This dissertation details our approaches toward the topologically complex natural products arcutinidine and septosone A. Chapter 1 is a comprehensive overview of the previous approaches toward the arcutane natural product scaffold by other groups. Particular attention is paid to the choices made by others in their retrosyntheses and how they affected the forward syntheses. This section also includes the proposals for the biosynthetic origin of the arcutane alkaloids from the hetidine-type diterpenoid alkaloids.

Chapter 2 describes our attempts to perform a contra-biosynthetic rearrangement from an arcutane-type to a hetidine-type skeleton in a model system. Although we were unsuccessful in effecting the desired transformation, it provided some interesting reactivity. This chapter also details the completion of the total synthesis of the diterpenoid alkaloid arcutinidine.

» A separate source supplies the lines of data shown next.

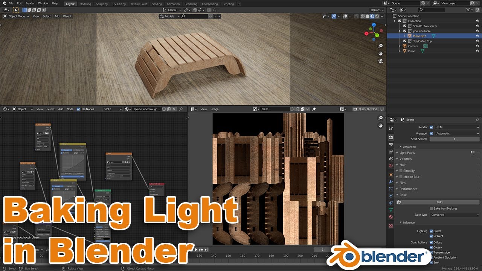Screen dimensions: 482x271
Task: Adjust the Start Sample value slider
Action: pyautogui.click(x=455, y=139)
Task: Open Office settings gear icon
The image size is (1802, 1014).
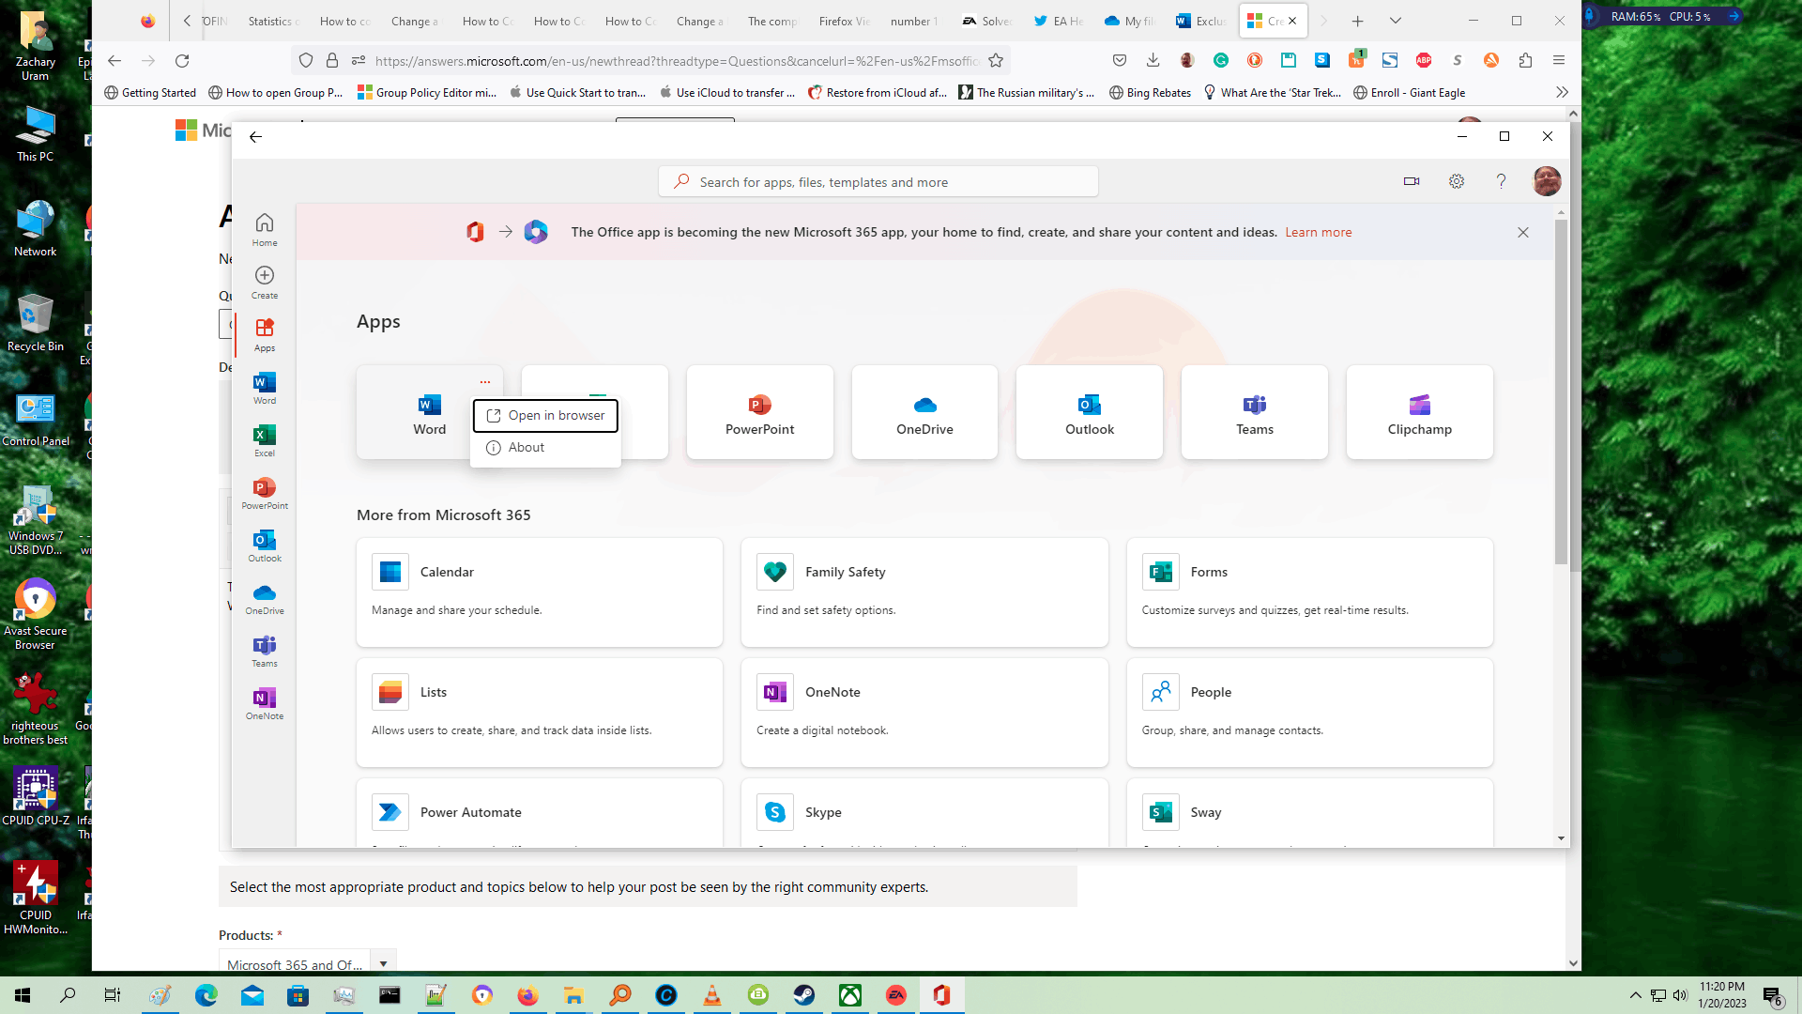Action: pos(1457,181)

Chapter 3 gives an introduction to septosone A and related meroterpenoid natural products, specifically the dysifragilones and the dactyloquinones. It details the biological activity of septosone A and presents an in depth look into the biological pathway(s) responsible for the bioactivity. This chapter also describes the proposed biosynthetic origin of the septosones and related congeners. The syntheses of less complex tricyclic and tetracyclic meroterpenoids is discussed to provide context for the choices made in our retrosynthesis.

Chapter 4 details our synthetic efforts toward septosone A. After two unsuccessful approaches, success has been achieved toward the completion of four of the five rings in septosone A. Utilizing a Wieland–Miescher ketone derivative that was coupled to a functionalized phenyl ring, an intramolecular Heck cyclization forged the central five-membered ring. Investigations are ongoing to complete the septosone A scaffold. Although unanticipated at the onset, our studies provide access to the dysiherbol, dysifragilone, and dysidavarone meroterpenoid scaffolds.